- Born: July 8, 1930 Chicago, USA
- Died: December 21, 1995 (aged 65) Las Vegas, USA
- Education: University of Illinois
- Known for: genetics of mosquito; vector biology
- Scientific career
- Doctoral advisor: William R. Horsfall
- Notable students: Monica Asman

= George B. Craig =

American biologist and entomologist

George Brownlee Craig Jr. (July 8, 1930 — December 21, 1995) was an American biologist and entomologist, the Clark Professor of Biology at the University of Notre Dame, a member of the National Academy of Sciences and a recipient of the National Institutes of Health Merit Award.

The New York Times called Craig "one of the world's foremost experts on mosquitoes".

The National Academies Press called him "an internationally recognized expert on the biology and control of mosquitoes" and that his "contributions made ... to medical entomology are almost incalculable".

==Education and personal life==
Craig was born in Chicago. He studied for his B.A. degree at the University of Indiana. He then moved to University of Illinois where he studied for a master's degree in entomology University of Illinois in 1952. He was introduced to mosquitoes by William R. Horsfall and continued there, gaining his Ph.D. in 1956. In 1995 he died at an Entomological Society of America conference in Las Vegas.

== Career ==
In 1957 he was appointed to University of Notre Dame and became a full professor in 1964 and then the named the Clark Professor of Biology in 1974.

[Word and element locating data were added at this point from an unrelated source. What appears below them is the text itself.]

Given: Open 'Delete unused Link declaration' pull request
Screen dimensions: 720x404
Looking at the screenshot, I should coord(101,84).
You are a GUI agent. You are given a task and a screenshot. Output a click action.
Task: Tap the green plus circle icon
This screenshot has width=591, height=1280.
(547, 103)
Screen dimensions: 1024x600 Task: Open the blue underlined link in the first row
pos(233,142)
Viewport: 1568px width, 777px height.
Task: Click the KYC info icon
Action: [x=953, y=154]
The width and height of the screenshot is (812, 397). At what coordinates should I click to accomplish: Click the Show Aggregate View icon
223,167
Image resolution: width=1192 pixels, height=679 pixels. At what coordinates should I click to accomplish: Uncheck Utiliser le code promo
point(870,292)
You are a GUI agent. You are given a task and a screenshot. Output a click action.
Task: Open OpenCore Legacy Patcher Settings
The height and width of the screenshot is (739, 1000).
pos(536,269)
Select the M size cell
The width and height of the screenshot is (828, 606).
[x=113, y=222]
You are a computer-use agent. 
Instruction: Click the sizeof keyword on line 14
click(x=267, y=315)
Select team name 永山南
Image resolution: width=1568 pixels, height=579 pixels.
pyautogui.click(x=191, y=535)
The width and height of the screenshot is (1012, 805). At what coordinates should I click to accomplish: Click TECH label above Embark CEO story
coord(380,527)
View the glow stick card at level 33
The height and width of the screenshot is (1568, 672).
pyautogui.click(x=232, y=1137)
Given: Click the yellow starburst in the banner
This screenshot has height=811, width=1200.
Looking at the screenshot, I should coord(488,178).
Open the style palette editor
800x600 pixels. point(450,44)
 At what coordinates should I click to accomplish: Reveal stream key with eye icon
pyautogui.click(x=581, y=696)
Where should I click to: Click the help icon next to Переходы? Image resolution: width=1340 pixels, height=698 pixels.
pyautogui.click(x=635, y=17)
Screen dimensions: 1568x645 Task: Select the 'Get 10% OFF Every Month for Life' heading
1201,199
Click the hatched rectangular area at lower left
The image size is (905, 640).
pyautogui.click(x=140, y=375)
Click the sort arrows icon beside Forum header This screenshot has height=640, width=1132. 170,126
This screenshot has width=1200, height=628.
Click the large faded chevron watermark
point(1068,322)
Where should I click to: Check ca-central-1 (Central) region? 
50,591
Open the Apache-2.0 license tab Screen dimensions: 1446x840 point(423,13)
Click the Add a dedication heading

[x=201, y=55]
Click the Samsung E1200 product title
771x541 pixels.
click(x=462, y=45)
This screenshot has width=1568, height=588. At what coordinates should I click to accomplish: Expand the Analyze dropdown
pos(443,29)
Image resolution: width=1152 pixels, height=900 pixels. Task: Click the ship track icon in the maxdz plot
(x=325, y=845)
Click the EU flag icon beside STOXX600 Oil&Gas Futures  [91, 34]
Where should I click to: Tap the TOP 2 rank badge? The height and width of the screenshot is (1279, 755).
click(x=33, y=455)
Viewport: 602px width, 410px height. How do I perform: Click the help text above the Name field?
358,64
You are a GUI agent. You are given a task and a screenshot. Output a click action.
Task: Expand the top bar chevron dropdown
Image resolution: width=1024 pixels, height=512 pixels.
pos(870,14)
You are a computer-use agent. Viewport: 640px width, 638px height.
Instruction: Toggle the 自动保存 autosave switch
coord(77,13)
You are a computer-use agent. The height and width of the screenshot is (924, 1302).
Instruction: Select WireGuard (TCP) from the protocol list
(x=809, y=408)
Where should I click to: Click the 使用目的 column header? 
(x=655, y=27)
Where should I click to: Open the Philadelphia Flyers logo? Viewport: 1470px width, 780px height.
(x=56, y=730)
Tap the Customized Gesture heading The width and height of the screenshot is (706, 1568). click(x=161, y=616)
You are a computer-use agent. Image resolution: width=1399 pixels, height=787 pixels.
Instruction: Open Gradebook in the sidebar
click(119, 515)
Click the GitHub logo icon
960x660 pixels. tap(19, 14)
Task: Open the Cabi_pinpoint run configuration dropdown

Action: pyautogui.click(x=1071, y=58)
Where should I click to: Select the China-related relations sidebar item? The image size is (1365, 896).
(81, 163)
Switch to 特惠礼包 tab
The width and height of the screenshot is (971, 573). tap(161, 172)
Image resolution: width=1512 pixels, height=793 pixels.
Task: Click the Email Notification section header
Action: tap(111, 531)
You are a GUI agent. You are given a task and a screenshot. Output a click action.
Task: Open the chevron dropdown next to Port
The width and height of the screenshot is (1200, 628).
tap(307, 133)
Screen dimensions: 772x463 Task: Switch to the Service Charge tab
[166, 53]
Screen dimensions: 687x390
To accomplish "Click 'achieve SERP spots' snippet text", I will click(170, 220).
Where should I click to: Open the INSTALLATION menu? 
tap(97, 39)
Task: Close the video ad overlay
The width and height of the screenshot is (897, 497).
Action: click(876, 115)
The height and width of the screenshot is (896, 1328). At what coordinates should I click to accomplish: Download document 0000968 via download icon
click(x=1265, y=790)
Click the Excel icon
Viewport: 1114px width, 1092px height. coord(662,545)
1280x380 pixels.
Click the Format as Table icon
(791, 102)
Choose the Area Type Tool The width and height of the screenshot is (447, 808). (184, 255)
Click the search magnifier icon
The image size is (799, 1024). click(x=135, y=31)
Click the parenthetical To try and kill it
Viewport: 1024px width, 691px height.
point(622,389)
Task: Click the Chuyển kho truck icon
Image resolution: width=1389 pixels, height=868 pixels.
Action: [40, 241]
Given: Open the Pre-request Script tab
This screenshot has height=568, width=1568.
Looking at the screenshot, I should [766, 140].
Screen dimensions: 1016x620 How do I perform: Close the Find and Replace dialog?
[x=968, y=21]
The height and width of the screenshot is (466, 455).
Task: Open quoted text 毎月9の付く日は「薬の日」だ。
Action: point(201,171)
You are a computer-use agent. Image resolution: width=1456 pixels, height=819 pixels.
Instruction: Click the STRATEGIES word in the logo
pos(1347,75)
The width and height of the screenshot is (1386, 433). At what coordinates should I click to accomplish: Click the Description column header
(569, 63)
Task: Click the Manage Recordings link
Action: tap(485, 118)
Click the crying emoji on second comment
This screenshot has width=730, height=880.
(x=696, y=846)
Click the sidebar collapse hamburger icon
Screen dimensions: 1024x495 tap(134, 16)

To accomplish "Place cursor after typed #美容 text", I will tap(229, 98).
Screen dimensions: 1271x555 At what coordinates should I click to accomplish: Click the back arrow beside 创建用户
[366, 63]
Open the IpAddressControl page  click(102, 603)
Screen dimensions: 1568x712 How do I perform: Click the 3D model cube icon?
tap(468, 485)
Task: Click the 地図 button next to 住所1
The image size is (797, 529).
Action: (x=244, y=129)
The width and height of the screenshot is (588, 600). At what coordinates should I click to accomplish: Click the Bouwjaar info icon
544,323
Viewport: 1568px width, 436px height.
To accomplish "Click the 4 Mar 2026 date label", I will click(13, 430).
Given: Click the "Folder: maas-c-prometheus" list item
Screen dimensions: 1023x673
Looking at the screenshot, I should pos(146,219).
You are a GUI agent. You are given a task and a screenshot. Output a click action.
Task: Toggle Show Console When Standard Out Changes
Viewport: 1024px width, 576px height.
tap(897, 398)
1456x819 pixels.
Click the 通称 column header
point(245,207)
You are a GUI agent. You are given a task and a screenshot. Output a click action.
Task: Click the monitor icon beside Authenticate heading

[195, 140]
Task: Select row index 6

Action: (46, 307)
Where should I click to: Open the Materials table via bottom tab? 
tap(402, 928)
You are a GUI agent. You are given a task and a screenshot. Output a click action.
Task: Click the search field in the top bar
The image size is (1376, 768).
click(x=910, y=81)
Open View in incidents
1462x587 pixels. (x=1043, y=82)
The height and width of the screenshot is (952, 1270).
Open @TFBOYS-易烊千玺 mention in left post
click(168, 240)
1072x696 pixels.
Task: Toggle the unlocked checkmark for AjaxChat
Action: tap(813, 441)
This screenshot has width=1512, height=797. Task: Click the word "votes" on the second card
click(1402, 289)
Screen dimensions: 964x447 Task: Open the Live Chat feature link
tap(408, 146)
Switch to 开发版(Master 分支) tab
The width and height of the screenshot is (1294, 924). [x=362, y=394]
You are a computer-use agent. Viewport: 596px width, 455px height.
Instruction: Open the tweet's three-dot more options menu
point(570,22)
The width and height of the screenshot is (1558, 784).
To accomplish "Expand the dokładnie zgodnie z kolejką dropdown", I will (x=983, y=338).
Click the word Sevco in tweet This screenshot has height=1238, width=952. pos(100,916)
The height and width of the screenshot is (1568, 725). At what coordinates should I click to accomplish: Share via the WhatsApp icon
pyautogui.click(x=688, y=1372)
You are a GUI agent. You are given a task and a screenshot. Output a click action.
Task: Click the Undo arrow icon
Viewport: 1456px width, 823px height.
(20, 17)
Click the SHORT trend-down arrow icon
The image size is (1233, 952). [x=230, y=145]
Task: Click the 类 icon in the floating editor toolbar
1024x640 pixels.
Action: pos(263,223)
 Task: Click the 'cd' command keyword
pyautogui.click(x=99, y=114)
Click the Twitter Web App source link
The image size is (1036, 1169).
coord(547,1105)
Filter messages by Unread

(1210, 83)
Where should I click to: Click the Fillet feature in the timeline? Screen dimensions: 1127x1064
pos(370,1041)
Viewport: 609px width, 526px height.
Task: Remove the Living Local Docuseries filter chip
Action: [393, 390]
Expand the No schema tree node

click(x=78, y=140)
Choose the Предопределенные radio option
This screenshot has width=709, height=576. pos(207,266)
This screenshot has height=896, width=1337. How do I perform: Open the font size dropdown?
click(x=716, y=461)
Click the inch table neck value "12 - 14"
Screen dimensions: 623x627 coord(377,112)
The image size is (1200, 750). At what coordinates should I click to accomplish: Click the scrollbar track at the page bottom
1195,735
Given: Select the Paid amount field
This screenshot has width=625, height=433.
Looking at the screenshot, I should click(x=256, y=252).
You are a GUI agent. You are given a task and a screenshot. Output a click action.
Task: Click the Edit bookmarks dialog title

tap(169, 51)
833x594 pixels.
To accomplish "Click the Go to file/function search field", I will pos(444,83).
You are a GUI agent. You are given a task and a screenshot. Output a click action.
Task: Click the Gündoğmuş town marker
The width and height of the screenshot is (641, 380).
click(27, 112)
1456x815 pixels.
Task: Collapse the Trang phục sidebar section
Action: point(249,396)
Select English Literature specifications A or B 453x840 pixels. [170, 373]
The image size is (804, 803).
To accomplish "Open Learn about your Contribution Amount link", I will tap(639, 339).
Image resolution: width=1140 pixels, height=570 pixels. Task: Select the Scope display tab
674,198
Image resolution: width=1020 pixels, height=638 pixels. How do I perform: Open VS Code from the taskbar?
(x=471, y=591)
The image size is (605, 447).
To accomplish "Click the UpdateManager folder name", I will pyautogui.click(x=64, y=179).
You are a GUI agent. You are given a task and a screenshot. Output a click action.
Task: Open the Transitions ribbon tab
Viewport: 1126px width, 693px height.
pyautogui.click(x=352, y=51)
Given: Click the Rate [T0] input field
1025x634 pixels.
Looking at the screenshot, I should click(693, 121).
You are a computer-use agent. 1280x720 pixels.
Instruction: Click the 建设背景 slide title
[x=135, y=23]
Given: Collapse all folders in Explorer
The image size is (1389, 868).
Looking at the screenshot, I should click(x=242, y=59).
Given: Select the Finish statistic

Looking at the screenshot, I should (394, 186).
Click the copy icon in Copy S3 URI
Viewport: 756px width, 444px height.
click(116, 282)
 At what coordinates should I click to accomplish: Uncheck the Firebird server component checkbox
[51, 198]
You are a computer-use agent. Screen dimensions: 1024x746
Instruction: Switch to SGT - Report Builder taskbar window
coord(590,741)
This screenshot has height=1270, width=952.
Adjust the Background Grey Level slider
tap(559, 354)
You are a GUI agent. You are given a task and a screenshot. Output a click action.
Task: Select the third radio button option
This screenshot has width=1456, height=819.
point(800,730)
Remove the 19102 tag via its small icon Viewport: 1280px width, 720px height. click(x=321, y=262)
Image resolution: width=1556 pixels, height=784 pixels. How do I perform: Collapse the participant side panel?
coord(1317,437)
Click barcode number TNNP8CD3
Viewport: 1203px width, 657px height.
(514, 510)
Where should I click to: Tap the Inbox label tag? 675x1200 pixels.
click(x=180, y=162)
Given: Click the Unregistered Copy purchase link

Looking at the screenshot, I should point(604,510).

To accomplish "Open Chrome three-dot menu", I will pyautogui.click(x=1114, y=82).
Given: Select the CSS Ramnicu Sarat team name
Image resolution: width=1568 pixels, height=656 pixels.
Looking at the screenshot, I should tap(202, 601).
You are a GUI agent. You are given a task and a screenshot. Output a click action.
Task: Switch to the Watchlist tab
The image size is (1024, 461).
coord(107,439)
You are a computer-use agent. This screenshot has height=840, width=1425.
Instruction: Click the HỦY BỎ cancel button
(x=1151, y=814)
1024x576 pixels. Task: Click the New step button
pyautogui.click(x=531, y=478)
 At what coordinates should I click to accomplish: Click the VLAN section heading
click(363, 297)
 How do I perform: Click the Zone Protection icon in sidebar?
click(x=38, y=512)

Craig's scientific interests were in entomology and vector biology, when the latter was a new concept. He also was among the first to apply genetics to mosquitoes, specifically Aedes aegypti. He began mapping morphological traits. His research group, the Vector Biology Laboratory, identified nine by 1962 and by 1967 had constructed a linkage map with 28 alleles assigned to the mosquito's three chromosome pairs. These, and further markers, were essential for developments in understanding the insect's ecology and population genetics. Researchers who had worked with Craig and his group, or taken the programme he developed to train field biologists, formed the nucleus of vector biology applications and developments in the US and other countries. The World Health Organization's collection of medically important Aedes was housed with his research group.

==Awards and honours==
Craig was the first member of academic staff at University of Notre Dame to be elected to the National Academy of Sciences. In 1993 he was awarded the Walter Reed Medal from the American Society of Tropical Medicine and Hygiene.